* _Passage provided_
Monday 31 March 2014

Semantics Is Construed By The Lexicogrammar

Halliday & Matthiessen (1999: xii):
… it has been the concern of systemic theory since the 1960s to model the “content plane” in terms of a stratal pairing within language, with “semantics” as the “upper model” that is construed [intellectually constructed] by the lexicogrammar as a whole.

Sunday 30 March 2014

The Categories And Relations Of Experience

Halliday & Matthiessen (1999: xi):
… we stress that the categories and relations of experience are not “given” to us by nature, to be passively reflected in our language, but are actively constructed by language, with the lexicogrammar as the driving force.  By virtue of its unique properties as a stratified semiotic system, language is able to transform experience into meaning.

* _Data for analysis_

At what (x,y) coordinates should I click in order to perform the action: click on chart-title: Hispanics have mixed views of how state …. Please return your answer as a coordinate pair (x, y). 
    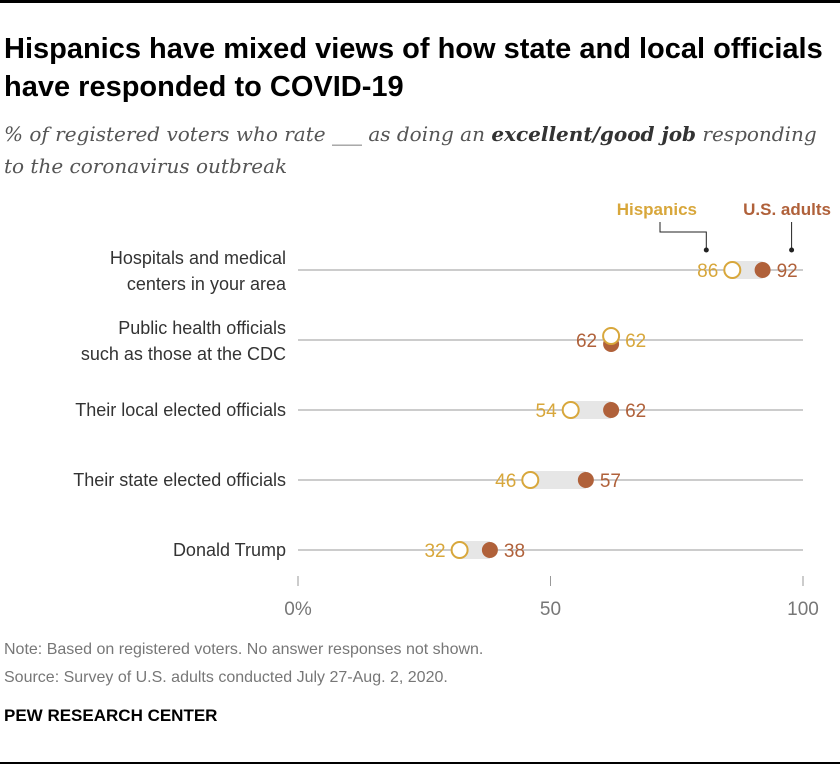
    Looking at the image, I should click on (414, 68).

* * *

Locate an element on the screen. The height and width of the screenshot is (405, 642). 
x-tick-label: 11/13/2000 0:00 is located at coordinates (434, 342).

* _Exercise description_
Could you take the dated posts quoting Halliday & Matthiessen on language and experience further, picking up after their final sentence?

* _Response for this exercise_
Saturday 29 March 2014

Four Aspects Of Human Consciousness Emphasised By The Semantic Perspective

Halliday & Matthiessen (1999: x):
The semantic perspective enables us to emphasise four aspects of human consciousness which have been rather less foregrounded in cognitive approaches. One is that of meaning as a potential, a systemic resource which is deployed in — and ongoingly modified by — individual acts of meaning in language. […] The second is that of meaning as growth, a semogenic resource which is constantly expanding in power by opening up new domains and refining those that are already within its compass. The third is that of meaning as a joint construction, a shared resource which is the public enterprise of a collective (whereas “thinking” is essentially a private phenomenon “located” within the individual). The fourth is that of meaning as a form of activity, a resource of energy which is powered by the grammar at the heart of every language.

Friday 28 March 2014

A Semantic Approach To Cognition

Halliday & Matthiessen (1999: x):
… “understanding” something is transforming it into meaning, and to “know” is to have performed that transformation. There is a significant strand in the study of language […] whereby “knowledge” is modelled semiotically: that is, as system–&–process of meaning, in abstract terms which derive from the modelling of grammar.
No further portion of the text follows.